Will markets force BoE tightening?
The surprisingly dovish February Inflation Report suggested a shift in the Bank of England's priorities towards supporting growth in the face of coming fiscal tightening rather than achieving its formal remit target of a 2% annual CPI increase "at all times". The Bank, of course, justified its stance by projecting a future fall in inflation but its forecasts have little credibility, having been overshot persistently in recent years.
Markets, it appears, agree that the Bank's inflation-fighting commitment has softened. The yield gap between conventional and index-linked gilts of between five and 15 years' maturity – a proxy for long-term market inflation expectations – has risen steadily from a short-term low the day after the Inflation Report, yesterday reaching its highest level since October 2008. US market-implied inflation expectations are little changed over the same period – see first chart.
Sterling, meanwhile, has fallen by 4% both against the US dollar and in trade-weighted terms since the Report. Coupled with renewed strength in dollar commodity prices, this has resulted in an 11% surge in industrial raw material costs, as measured by the Journal of Commerce index in sterling terms – second chart. Input costs are 60% higher than a year ago.

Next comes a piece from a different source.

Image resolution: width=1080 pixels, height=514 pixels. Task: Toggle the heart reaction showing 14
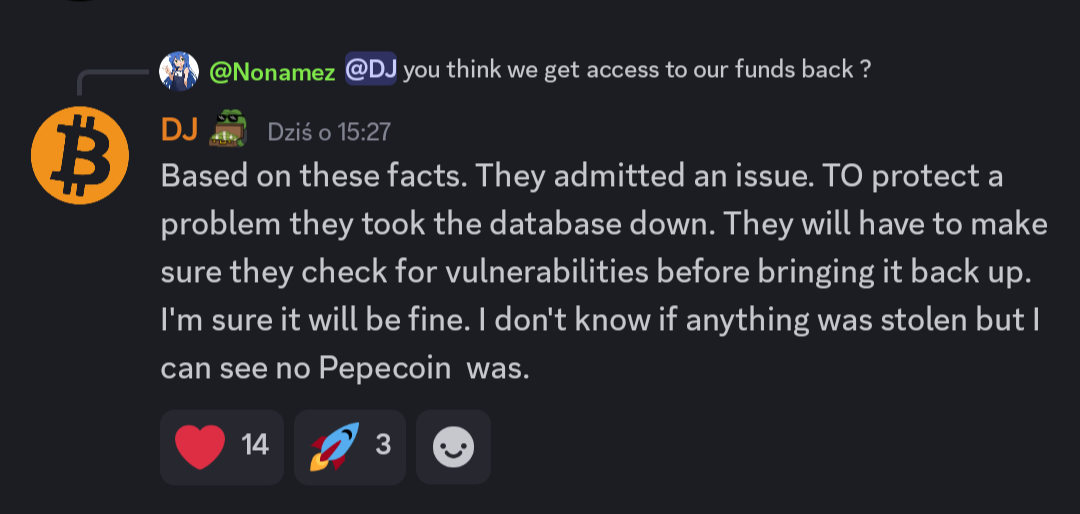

The Bank is now in a bind. Markets are rebelling against its dovish shift and their reaction further increases the risk of a sustained inflation overshoot, warranting consideration of an early Bank rate hike. This would be highly contentious given the imminent election and weather-depressed economic reports but policy inaction could result in an extension of recent market moves, ultimately forcing the Bank's hand.